> **TUGAS YANG DIKERJAKAN**
1. Apa terjemahan bahasa Inggris dari kalimat "Dwi Woro memulai perjalanannya ketika ia menjadi mahasiswi di Jerman." dalam artikel tentang wayang potehi?
2. Pada bagian baris yang muncul setelah artikel, salin tanpa perubahan mulai dari baris yang memuat "Given: Open the 转场 transitions panel" sampai baris yang memuat "Action: (x=346, y=842)", termasuk kedua baris itu.

Wayang Potehi: Jembatan Dua Budaya yang Kini Hanya 'Ditonton Angin'

By Neza Puspita Sari Rusdi, Selasa, 10 Desember 2024 | 12:00 WIB
Dokumenter kisah perjalanan Dwi Woro Retno Mastuti mengenalkan warisan budaya wayang potehi. (Donny Fernando/National Geographic Indonesia)

Nationalgeographic.co.idLampu ruangan dimatikan, menyisakan cahaya dari lampu proyektor yang kini menampilkan film dokumenter Wayang Potehi. Hening menyelimuti ruangan, penonton larut dalam kisah perjalanan Dwi Woro Retno Mastuti sembari mengenal wayang potehi sebagai warisan budaya akulturasi Cina dan Jawa.

Dwi Woro memulai perjalanannya ketika ia menjadi mahasiswi di Jerman. Saat itu, dia mengunjungi museum untuk melihat wayang-wayang Cina dan langsung jatuh cinta pada wayang potehi.

(Baris penunjuk untuk teks dan elemen)
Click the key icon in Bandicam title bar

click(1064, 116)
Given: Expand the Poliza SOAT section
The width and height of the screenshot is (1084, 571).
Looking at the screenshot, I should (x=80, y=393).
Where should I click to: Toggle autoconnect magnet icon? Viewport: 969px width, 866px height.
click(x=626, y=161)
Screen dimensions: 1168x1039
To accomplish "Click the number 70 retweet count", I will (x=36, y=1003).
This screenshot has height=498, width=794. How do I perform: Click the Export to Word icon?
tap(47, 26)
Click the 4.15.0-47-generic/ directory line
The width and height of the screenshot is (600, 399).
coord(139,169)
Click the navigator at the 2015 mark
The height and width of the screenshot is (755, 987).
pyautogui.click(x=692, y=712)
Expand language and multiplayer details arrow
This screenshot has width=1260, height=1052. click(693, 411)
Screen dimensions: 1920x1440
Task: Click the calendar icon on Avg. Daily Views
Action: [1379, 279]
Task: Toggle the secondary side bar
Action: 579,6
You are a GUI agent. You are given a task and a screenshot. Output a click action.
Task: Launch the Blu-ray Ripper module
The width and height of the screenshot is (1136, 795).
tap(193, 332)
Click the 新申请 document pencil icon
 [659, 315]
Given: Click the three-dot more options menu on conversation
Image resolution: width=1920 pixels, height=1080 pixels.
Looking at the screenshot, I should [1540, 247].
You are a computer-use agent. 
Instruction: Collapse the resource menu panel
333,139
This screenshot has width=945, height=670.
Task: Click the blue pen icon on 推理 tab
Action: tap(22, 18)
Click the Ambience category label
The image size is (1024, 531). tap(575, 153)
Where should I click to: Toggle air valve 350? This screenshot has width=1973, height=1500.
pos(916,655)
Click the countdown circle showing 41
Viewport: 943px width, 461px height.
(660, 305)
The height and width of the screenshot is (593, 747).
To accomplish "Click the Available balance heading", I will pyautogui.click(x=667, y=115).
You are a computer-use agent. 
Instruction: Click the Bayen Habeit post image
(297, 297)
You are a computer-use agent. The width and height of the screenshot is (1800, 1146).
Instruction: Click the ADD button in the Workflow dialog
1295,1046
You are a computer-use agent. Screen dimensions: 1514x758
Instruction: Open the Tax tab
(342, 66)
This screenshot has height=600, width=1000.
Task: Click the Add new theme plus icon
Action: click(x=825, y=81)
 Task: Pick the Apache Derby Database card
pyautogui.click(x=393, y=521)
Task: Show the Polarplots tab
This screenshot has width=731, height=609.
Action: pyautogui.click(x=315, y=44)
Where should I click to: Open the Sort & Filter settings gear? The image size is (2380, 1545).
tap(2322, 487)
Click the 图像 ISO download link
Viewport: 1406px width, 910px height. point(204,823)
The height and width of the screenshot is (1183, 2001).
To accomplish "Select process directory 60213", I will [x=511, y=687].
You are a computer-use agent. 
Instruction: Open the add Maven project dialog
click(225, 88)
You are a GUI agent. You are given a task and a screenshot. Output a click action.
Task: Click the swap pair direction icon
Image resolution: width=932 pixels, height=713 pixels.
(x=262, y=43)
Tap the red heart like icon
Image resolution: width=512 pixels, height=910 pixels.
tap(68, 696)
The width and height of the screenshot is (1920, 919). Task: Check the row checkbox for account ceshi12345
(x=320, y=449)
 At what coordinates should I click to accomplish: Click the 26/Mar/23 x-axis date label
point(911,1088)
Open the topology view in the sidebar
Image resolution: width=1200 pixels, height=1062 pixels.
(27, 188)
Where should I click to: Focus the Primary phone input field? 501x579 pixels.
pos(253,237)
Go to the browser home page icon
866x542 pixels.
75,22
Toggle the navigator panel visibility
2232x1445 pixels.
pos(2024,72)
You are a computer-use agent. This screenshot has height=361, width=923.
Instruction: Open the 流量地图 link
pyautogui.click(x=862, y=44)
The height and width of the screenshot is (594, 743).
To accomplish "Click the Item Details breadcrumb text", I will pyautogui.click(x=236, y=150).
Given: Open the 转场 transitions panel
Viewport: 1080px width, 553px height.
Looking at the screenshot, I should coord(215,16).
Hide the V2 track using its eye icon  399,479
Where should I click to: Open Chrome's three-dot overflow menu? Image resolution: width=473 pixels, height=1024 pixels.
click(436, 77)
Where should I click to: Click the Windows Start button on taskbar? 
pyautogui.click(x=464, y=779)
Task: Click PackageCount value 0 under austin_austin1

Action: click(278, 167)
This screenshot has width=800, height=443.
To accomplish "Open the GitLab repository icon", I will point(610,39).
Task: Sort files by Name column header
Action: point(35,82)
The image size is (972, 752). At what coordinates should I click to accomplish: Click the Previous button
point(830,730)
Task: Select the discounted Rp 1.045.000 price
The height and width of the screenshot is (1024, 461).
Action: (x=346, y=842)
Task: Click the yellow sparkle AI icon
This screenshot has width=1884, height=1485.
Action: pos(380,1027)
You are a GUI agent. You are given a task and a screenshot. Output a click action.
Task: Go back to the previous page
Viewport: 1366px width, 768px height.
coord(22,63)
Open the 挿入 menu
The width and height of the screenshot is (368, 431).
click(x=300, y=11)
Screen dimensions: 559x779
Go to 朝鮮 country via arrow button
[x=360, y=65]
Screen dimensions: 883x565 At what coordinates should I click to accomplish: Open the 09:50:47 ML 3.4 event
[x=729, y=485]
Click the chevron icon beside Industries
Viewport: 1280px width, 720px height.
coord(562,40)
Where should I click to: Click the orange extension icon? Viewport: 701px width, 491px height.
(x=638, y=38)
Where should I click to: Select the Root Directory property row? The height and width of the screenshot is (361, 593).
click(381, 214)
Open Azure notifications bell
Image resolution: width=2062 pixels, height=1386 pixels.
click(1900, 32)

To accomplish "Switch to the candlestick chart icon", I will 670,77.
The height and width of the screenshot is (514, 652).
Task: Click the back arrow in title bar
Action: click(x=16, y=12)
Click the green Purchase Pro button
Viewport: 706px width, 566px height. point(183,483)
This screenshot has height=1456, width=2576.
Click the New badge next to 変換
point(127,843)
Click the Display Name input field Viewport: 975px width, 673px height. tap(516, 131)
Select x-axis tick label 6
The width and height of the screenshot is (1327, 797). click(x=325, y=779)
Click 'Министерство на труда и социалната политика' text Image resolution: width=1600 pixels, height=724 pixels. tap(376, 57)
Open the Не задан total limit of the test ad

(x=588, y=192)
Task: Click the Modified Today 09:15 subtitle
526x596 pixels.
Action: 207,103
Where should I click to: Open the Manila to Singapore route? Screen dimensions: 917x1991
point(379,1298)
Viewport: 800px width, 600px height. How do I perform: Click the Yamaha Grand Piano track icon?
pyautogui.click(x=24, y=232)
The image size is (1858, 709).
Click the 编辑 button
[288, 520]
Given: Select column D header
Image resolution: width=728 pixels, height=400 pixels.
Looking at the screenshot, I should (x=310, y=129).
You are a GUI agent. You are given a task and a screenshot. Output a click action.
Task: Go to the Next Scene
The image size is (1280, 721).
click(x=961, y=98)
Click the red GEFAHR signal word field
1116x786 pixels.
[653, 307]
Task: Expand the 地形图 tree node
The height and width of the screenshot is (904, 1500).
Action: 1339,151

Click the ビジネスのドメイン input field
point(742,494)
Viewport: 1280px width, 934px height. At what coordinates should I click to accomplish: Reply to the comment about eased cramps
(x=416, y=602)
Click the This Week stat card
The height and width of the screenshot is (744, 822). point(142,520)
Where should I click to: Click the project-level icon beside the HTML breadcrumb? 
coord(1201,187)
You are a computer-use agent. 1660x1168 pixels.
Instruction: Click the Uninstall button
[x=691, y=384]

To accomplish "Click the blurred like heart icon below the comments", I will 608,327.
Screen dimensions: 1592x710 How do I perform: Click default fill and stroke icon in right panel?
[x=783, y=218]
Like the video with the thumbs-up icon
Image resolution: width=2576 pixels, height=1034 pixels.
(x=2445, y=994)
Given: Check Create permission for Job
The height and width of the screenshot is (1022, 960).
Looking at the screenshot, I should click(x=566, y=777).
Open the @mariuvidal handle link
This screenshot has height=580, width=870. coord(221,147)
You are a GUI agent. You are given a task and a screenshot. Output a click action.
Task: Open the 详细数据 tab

> **KUNCI JAWABAN**
1. Dwi Woro began her journey when she was a university student in Germany.

2.
Given: Open the 转场 transitions panel
Viewport: 1080px width, 553px height.
Looking at the screenshot, I should coord(215,16).
Hide the V2 track using its eye icon  399,479
Where should I click to: Open Chrome's three-dot overflow menu? Image resolution: width=473 pixels, height=1024 pixels.
click(436, 77)
Where should I click to: Click the Windows Start button on taskbar? 
pyautogui.click(x=464, y=779)
Task: Click PackageCount value 0 under austin_austin1

Action: click(278, 167)
This screenshot has width=800, height=443.
To accomplish "Open the GitLab repository icon", I will point(610,39).
Task: Sort files by Name column header
Action: point(35,82)
The image size is (972, 752). At what coordinates should I click to accomplish: Click the Previous button
point(830,730)
Task: Select the discounted Rp 1.045.000 price
The height and width of the screenshot is (1024, 461).
Action: (x=346, y=842)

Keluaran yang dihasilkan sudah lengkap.